WORLD WAR III - REVIEW OF MARK LEONARD'S "CONNECTIVITY WARS"

Connectivity Wars: Why Migration, Finance and Trade are the Geo-Economic Battlegrounds of the Future (2016), a book edited by Mark Leonard, is published by the European Council on Foreign Relations (ECFR) and the book can be downloaded for free here.



The book contains a collection of essays that explore how warfare is being carried out at present globally. As Leonard says in the introduction: "The most important battleground of this conflict will not be the air or the ground but rather the interconnected infrastructure of the global economy: disrupting trade and investment, international law, the internet, transport links, and the movement of the people."

Before 1914, the world was a considerably globalized place. Leonard writes: "In 1914, globalization collapsed because the world's most powerful nations went to war. A hundred years later, it is the reluctance of the great powers to engage in all-out war that could precipitate a new unravelling of the global economy."

It was hoped that the hyper-connectivity that was spreading through the world would result in an era of peace and prosperity, "But," writes Leonard, "contrary to what many hoped and some believed, this burgeoning of connections between countries has not buried the tensions between them. The power struggles of the geopolitical era persist, but in a new form. In fact, the very things that connected the world are now being used as weapons - what brought us together is now driving us apart."

I particularly liked James Rickards' article "Currency Wars Without End" (check out my reviews of James Rickards' Currency Wars and The Death of Money) in which he argues that there is no difference between the economies of the socially liberal United States and the liberalizing socialist China in terms of state intervention.
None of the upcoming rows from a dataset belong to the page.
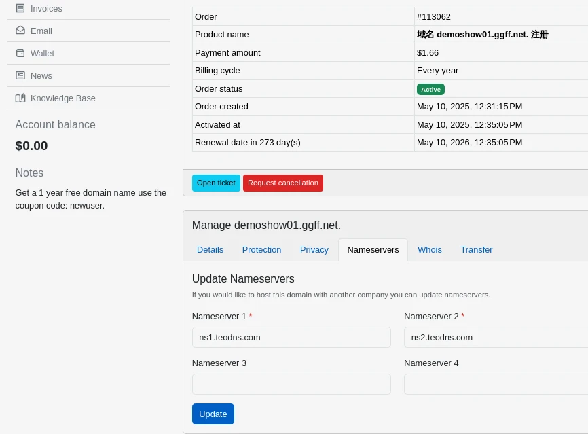Click the Request cancellation button

(283, 183)
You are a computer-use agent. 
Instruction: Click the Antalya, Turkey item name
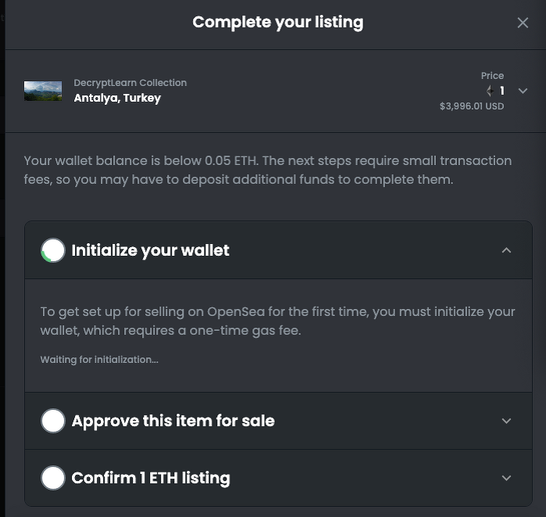(x=117, y=98)

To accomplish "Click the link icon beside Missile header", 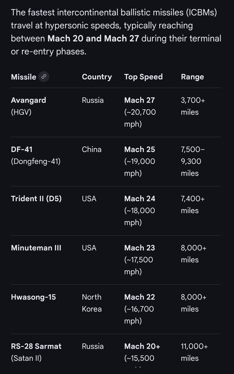I will point(44,77).
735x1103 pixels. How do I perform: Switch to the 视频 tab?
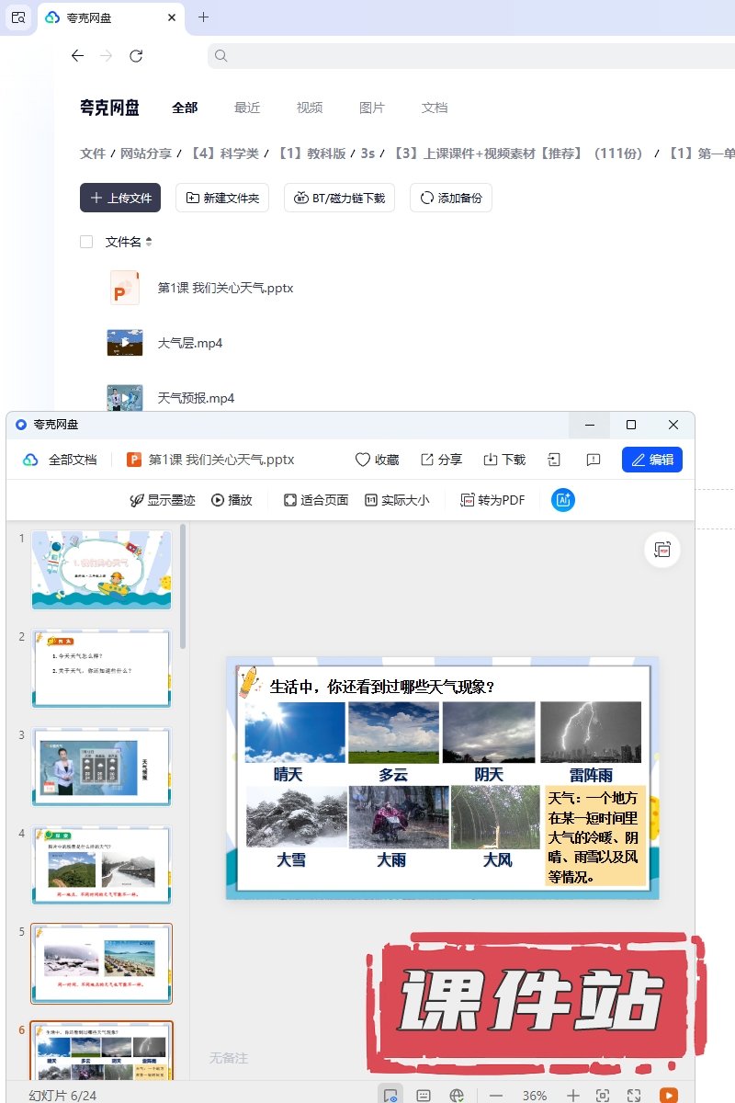pyautogui.click(x=310, y=108)
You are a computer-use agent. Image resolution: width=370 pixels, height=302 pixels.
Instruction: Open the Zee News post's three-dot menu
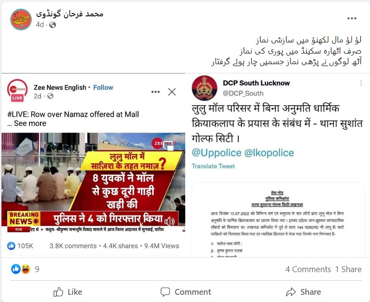155,92
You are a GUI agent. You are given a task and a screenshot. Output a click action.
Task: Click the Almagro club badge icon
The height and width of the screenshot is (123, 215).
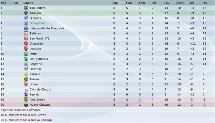tap(26, 13)
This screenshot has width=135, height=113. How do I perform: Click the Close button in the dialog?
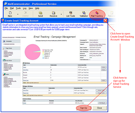99,108
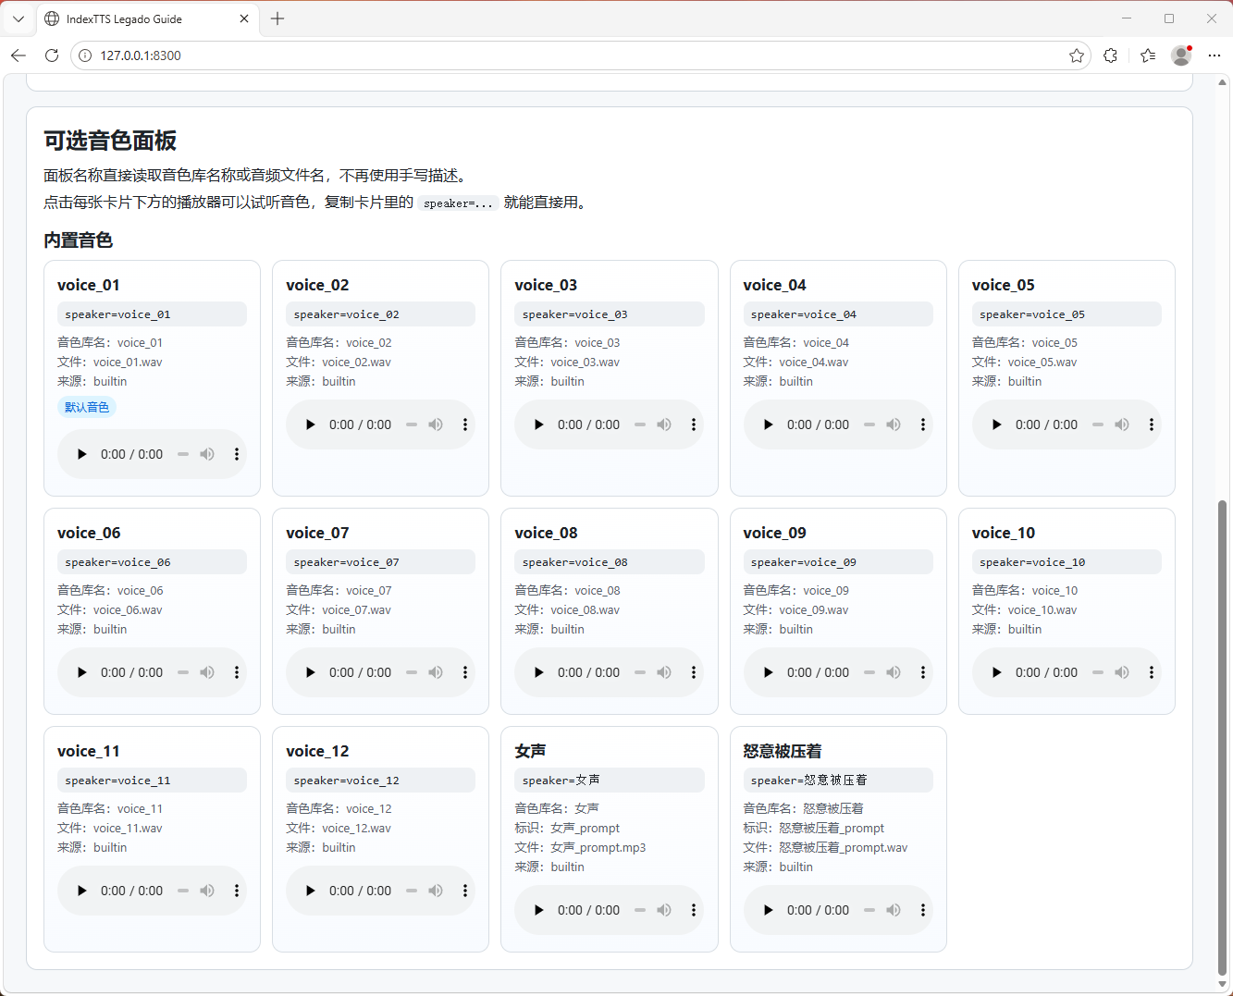Open the browser extensions icon
This screenshot has width=1233, height=996.
(1111, 55)
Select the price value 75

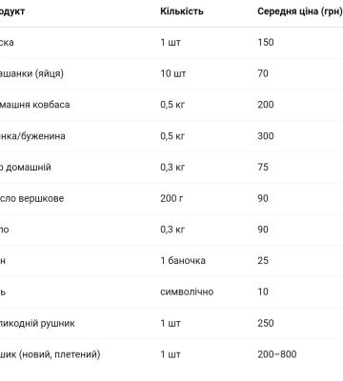pyautogui.click(x=263, y=167)
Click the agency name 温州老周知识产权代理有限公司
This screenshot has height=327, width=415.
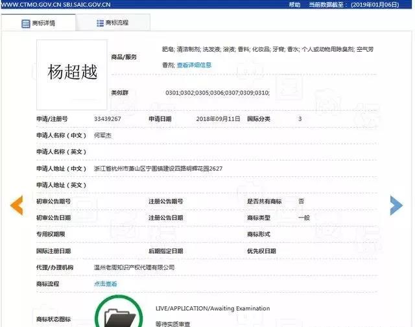[134, 267]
As he puts it, "We are all socialists now." In this article Rickards goes on to predict a collapse of the international monetary system.

Another article that was interesting was James Reilly's "China: Turning Money Into Power" which showed how China pursued an economic statecraft strategy with the "selective application of economic incentives and punishments designed to bolster Beijing's diplomacy".

Altogether this is a timely book that clearly shows the power moves that are taking place presently on the global stage and in which India appears to be more or less a pawn.